The operation details are presented as follows. At transaction begin, EXCITE-VM assigns the transaction a unique begin timestamp using a global counter. The begin timestamp indicates the version of memory image the transaction will access, and EXCITE-VM satisfies the access requests by “synthesizing” a data page from a base image and the modification logs of transactions that have committed the begin timestamp. Each committed transaction is also assigned a commit timestamp from the same global counter as begin timestamps. The commit timestamp is used to tag all write log entries of the committed transaction, such that they will appear in the memory image of all transactions whose begin timestamp is larger than the commit timestamp. EXCITE-VM runtime tracks the write set of the transaction, and appends them to the end of the global write log if commit succeeds. Validation is also performed by comparing the current write set with write sets of committed transactions whose commit timestamp is between the begin and commit timestamp of the current transaction. These committed write sets can be obtained by traversing the commit log for entries between the two mentioned time stamps. The paper also suggests that the set intersection test can be optimized using two bloom filters, with each containing hashed addresses from one write set. If the bloom filter tests negative by AND’ing all addresses together, which should be the majority of cases, conflict detection succeeds and the transaction commits. The commit process fails otherwise. In either case, the transaction discards all data pages in its local page table. The invalidation of page table entries can be further delayed to the next transaction begin. Note that when the page table entries are invalidiated, TLB should also be flushed for the sake of coherence. If the transaction has been scheduled on another core, a TLB shootdown should also be invoked to globally clear the translation entries.

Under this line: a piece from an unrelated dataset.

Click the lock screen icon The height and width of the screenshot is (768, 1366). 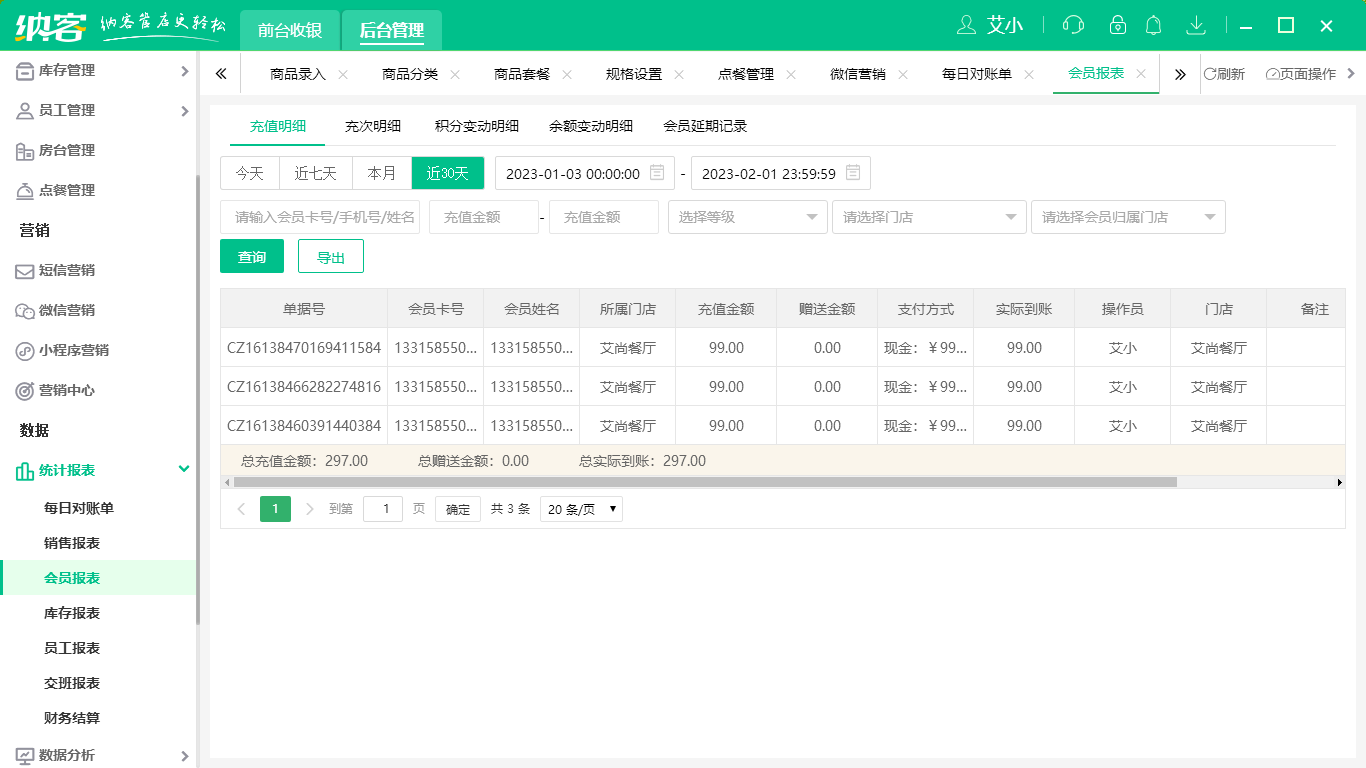[1117, 25]
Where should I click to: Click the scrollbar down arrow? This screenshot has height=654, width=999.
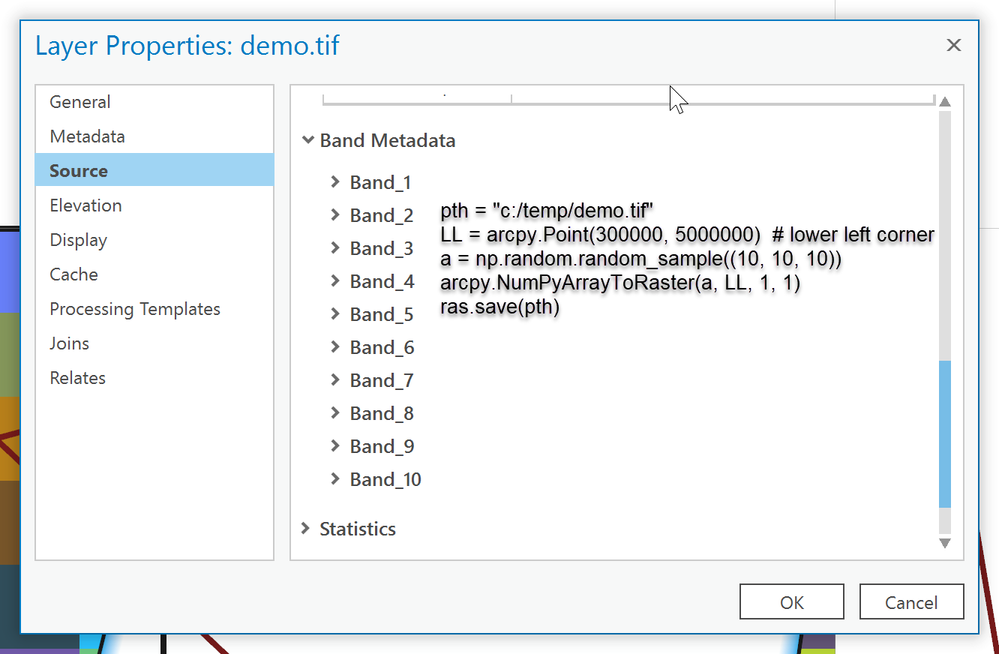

To prevent the global write log from growing indefinitely, and also to upper bound the number of log entries to be replayed for every access, EXCITE-VM also has background “checkpointing” threads that keep replaying log entries before truncating the log. The checkpointing thread reads the global write log in old-to-new order, and apply the delta to the shared base image which is mapped by the process’s page table. Replay should stop at the earliest visible commit timestamp (i.e., there exists no log entry with a larger timestamp between the log entry’s commit timestamp and some uncommitted transaction’s begin timestamp).

The paper also proposes maintaining a page cache that stores the most recently accessed pages and their versions. The page cache can be considered as a cache of partially materialized pages, which can serve as the starting point of log replay instead of the process’s current base image. When a transaction successfully commits, instead of discarding all its accessed pages, it stores them in the page cache with the version of these pages (if the page is dirty, then the version of the page is the commit timestamp of the transaction). The page table may also stay valid, optimistically assuming that no transaction will ever commit on the page before the next time the same page is requested. The page fault handler is then modified as follows. First, when a page fault occurs, instead of constructing the page from the process’s base image, the handler first checks the page cache. If the address hits the cache, then the handler compares the page version against the requested version, and constructs the requested page by replaying log entries that are needed to bring the cached version to the requested version. Additionally, if the TLB optimization is also adopted, when a transaction commits, it should also perform page table invalidation for threads whose page table entries are still valid for the page, and issue TLB shootdown for these pages. The paper claims that such lazy invalidation of TLB entries can save some TLB shootdown overhead if overwrites are relatively rare. The page cache is maintained by EXCITE-VM software runtime as a software cache, which follows a simple rule for eviction. On eviction, the page table and TLB entries should also be invalidated to avoid accessing invalid pages.